耳をすませば聞こえるよ。山麓の循環。
覚えているでしょうか?道草をしながら帰った小学校時代。専業農家を営むインタープリター、渡辺さんの原体験は通学路にあるといいます。学校は廃校になってしまいましたが、山麓の暮らしを知りたくて通学路だった道を渡辺さんと歩きました。
渡辺智(わたなべ・さとる)さん
1981年(昭和56年)生まれ。幼少期から高校まで祖母山麓で過ごし、高校卒業後、京都の芸術短期大学へ。現在は、祖母山麓で専業農家を営んでいる。自然保護活動や登山道整備、トレッキングガイドなどを行う団体MMS21(mather・mountain・sobo)に所属。農家や林業など里山の知識豊かなインタープリターでもある。
「ずっと、何かを探していました」
集落から山の上にある学校まで、普通に歩けば1時間ほどの帰り道。時に、3時間もかかっていたという通学路には、いったい何があったのでしょう。
渡辺さんが通ったという旧嫗岳小学校は、体験や宿泊などを行う交流施設「あ祖母学舎」として生まれ変わりました。2022年10月1日には週末限定のキャンプ場もオープン。地域の活性化を担う場所になっています。この「あ祖母学舎」から渡辺さんの家まで本当に3時間もかかるのでしょうか?

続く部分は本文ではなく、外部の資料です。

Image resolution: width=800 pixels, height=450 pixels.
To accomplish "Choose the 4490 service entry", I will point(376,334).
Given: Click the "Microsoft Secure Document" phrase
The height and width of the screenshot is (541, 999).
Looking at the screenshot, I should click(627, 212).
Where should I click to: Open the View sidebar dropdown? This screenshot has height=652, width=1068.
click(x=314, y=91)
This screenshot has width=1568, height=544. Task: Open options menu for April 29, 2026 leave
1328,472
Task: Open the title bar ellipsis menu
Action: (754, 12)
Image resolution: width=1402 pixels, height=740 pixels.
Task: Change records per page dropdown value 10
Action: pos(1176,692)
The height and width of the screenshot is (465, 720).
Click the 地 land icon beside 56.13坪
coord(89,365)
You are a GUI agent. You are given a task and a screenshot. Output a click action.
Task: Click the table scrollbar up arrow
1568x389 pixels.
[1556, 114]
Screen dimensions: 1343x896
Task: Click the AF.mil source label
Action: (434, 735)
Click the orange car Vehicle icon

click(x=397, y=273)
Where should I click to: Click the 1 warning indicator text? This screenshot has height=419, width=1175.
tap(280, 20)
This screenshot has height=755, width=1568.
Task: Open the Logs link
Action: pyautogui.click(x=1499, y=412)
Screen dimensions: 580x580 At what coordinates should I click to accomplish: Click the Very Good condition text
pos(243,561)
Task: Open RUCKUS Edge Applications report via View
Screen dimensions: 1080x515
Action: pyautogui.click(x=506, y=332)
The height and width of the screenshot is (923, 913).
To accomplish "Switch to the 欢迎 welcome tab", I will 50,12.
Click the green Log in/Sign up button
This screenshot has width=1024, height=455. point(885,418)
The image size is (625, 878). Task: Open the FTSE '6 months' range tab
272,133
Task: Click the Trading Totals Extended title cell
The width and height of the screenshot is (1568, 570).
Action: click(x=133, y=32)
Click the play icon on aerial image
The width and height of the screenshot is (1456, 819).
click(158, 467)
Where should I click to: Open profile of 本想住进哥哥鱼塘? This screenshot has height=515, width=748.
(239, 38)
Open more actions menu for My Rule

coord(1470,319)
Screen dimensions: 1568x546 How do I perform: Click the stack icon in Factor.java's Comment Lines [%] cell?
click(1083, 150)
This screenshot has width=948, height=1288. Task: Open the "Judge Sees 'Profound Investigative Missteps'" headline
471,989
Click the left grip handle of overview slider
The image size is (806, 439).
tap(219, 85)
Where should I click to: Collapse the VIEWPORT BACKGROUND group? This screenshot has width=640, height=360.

早速、渡辺さんが何かを発見します。草の生い茂る土手に上がっていきます。見つけたのは「アケビ」。歩き出して10分。もう、子どもの時の感覚に戻ったのでしょうか。見つけるスピードも視点も私たちとは少し違うようです。
「目が慣れたらすぐ見つけられるようになりますよ。アケビは秋頃になると見かける自然のおやつですね。皮が開いているので食べごろです。あ、皮は苦いので食べないでくださいね」。
なんとなく聞いたことはあったけど、食べたことはありません。口に入れると、バナナや熟した柿にも似た味ですが、素朴で優しい甘味です。タネは周囲に撒き散らすのが通学路での食べ方だとか。翌年にまた芽が出て食べられるかもしれません。
皮も口に入れてみましたが、強烈な苦さでした。いつまでも口にのこり、悶える姿をみた渡辺さんは、「ギシギシも食べて欲しいな」とニヤリ。
「ギシギシとは、タデ科の多年草のことです。この辺りはどこにでも生えている雑草ですよ」。
「皮をむいて食べてみてください。ふきみたいに柔らかい部分を食べます」。
どうやら渡辺さんがいたずら小僧に戻っているようなので、まずは彼が口にするのを確認します。
恐る恐る口に入れてみると、レモンのような酸っぱさだけど、どこか癖になる酸味です。暑い日にはいいかもしれません。まさに道草です。
※ギシギシは、シュウ酸を含むので、多食常食は避けましょう。また緩下作用があるので妊娠中の方にも向きません。
これもアケビ…?「これは、カラスウリですね。アケビの皮より苦いから食べられません。でもね…これ面白いんですよ〜」とニヤリ。
ちょっと!(カラスウリを投げられた)
割れるとねばねばの中身が散乱するという烏瓜爆弾。人に当たらないギリギリのところを狙うのがおもしろいのだとか。この通学路、まったく油断できません!
ここはかつて、たくさんの子どもたちが遊んでいました。上級生から下級生へ教え合う環境は、子ども同士の学校のようでした。通学路は無くなりましたが、2017年6月にユネスコエコパーク※に認定され、この山麓は緩衝地域に指定されました(自然環境を保護するため都市部と調和するためのクッションのような場所)。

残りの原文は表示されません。